Computational analysis on MHD Sakiadis flow of hybrid nanoliquid past an incessantly moving thin needle

A computational analysis is performed to inspect the impact of a non-uniform heat source on the 2D magneto-Sakiadis flow of methanol-based AA7075/AA7072 hybrid nanoliquid across a horizontally moving needle. The sway of alloy nanoparticles, needle thickness, and chemical reaction on the flow-determining factors is considered. The aluminum alloy nanoparticles used in this investigation, i.e. AA7072 and AA7075, are uniquely composite materials comprising enhanced thermal and chemical properties.
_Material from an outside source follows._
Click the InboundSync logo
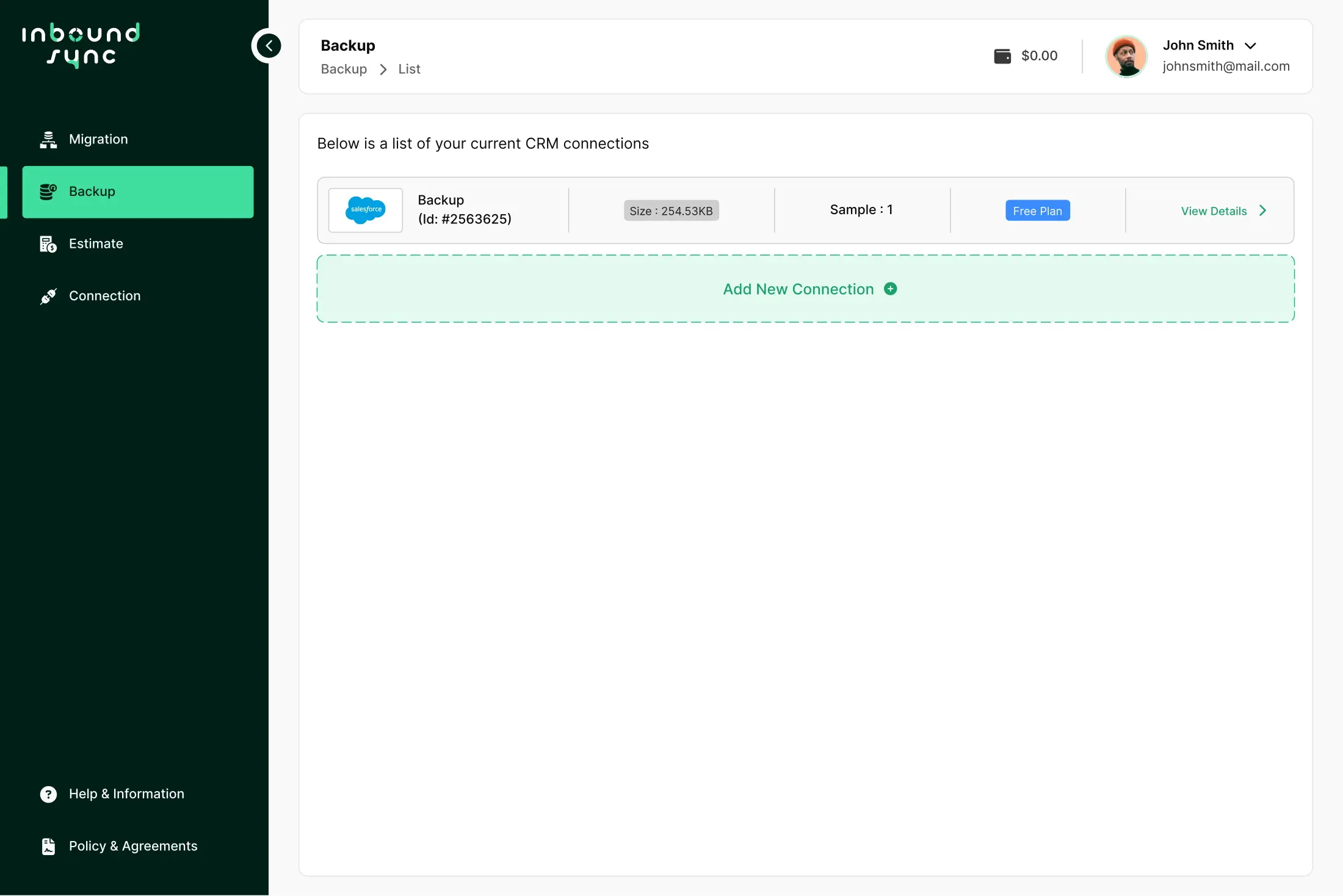 coord(81,46)
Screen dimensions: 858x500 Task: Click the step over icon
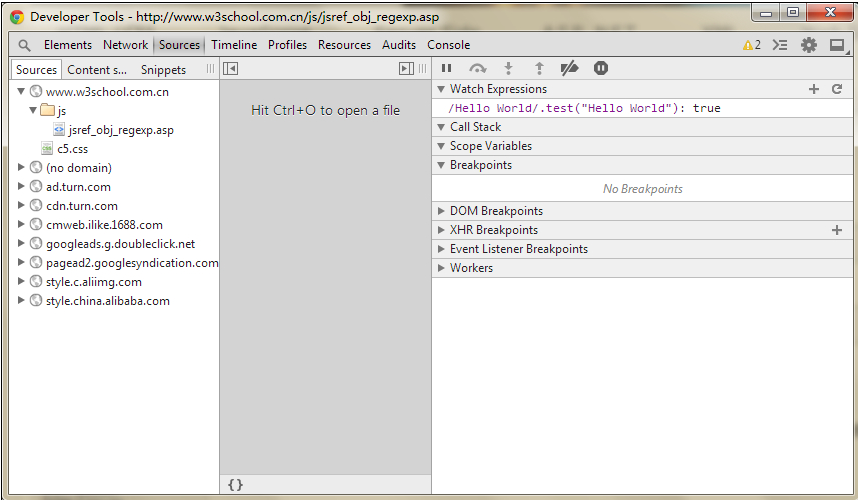pyautogui.click(x=478, y=68)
The arising systems of equations are exercised by implementing the bvp5c Matlab package, and the sway of pertinent constraints on the flow features are examined and illustrated graphically. The pivotal objective of the present investigation is to explore the enhanced energy transport feature of AA7075+AA7072 methanol hybrid nanofluid and AA7072+methanol nanofluid. Flow geometry plays a significant role in convective heat transfer. The current study focused on which solution suits best to identify the effective thermal conductivity and heat transfer rate of the fluid flow over a non-uniform surface, and we concluded that the hybrid nanofluid is better suited for the flows over uneven surfaces.